▶ STATED EXERCISE
Update the piece on city branding by writing it out again, starting with "One way involves" and going on through "end of class.", with "theories" changed to "opinions" throughout.

▶ PASSAGE TO READ
— start —

Feb. 8, 2012 12:45 pm
I've learned, in recent days, that there are two distinct ways to develop what's called a "brand."
One way involves putting together a group of talented, successful movers and shakers, engage 1,500 people over two years, hire a Nashville-based branding firm to do $125,000 worth of deep research and come up with "Iowa's Creative Corridor." The new regional brand announced last week replaces "Iowa's Technology Corridor."
Another way, speaking of technology, involves creating an online application for the city of Cedar Rapids and calling it CRAPP. Heh. Heh. Snort. And hope the planned/inadvertent humor generates interest and downloads.
Creative Corridor or CRAPP? Which brand will catch on? Which captures the postmodern spirit of American attention-grabbing? Which best distills the zeitgeist?
Maybe you have theories. Please submit them in essay form by the end of class.

— end —

▶ DATASET ROWS
— start —

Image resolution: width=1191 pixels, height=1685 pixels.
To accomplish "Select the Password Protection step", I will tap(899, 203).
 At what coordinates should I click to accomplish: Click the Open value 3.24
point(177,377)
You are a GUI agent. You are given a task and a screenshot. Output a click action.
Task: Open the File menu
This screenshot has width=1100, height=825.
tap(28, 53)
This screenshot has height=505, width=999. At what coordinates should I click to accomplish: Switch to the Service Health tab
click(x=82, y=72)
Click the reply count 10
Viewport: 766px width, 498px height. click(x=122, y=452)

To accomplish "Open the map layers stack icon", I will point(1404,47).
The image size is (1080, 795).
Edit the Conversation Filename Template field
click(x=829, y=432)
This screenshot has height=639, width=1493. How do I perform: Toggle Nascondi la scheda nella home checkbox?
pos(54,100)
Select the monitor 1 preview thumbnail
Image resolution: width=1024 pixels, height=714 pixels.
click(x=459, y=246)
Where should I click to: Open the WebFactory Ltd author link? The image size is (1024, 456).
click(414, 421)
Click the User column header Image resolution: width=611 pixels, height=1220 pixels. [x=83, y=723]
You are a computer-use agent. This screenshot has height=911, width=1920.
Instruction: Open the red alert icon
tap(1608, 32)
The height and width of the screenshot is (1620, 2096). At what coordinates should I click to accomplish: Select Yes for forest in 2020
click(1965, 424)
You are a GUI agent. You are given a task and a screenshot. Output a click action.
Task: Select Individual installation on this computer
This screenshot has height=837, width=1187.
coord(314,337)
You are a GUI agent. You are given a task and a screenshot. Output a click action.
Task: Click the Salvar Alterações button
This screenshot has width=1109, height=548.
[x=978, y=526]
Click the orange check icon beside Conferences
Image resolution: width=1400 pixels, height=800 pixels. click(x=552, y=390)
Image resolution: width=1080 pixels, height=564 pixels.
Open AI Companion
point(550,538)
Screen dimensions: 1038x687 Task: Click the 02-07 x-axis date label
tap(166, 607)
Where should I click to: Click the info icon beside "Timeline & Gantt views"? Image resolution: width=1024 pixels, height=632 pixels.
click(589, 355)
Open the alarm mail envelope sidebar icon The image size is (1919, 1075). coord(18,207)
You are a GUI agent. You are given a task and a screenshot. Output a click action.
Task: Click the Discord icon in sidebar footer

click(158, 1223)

— end —

▶ EXPECTED ANSWER
One way involves putting together a group of talented, successful movers and shakers, engage 1,500 people over two years, hire a Nashville-based branding firm to do $125,000 worth of deep research and come up with "Iowa's Creative Corridor." The new regional brand announced last week replaces "Iowa's Technology Corridor."
Another way, speaking of technology, involves creating an online application for the city of Cedar Rapids and calling it CRAPP. Heh. Heh. Snort. And hope the planned/inadvertent humor generates interest and downloads.
Creative Corridor or CRAPP? Which brand will catch on? Which captures the postmodern spirit of American attention-grabbing? Which best distills the zeitgeist?
Maybe you have opinions. Please submit them in essay form by the end of class.